Problem statement
Return the records exactly, with nothing added.

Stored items
* * * * * * * * *
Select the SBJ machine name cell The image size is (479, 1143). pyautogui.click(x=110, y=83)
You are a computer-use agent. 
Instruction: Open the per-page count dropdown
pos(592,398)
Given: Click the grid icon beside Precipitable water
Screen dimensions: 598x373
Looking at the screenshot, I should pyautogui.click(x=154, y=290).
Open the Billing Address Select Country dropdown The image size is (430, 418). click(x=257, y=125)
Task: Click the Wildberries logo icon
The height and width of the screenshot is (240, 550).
* * * * * * * * *
Response below
Select the SBJ machine name cell The image size is (479, 1143). pyautogui.click(x=110, y=83)
You are a computer-use agent. 
Instruction: Open the per-page count dropdown
pos(592,398)
Given: Click the grid icon beside Precipitable water
Screen dimensions: 598x373
Looking at the screenshot, I should pyautogui.click(x=154, y=290).
Open the Billing Address Select Country dropdown The image size is (430, 418). click(x=257, y=125)
Task: Click the Wildberries logo icon
The height and width of the screenshot is (240, 550).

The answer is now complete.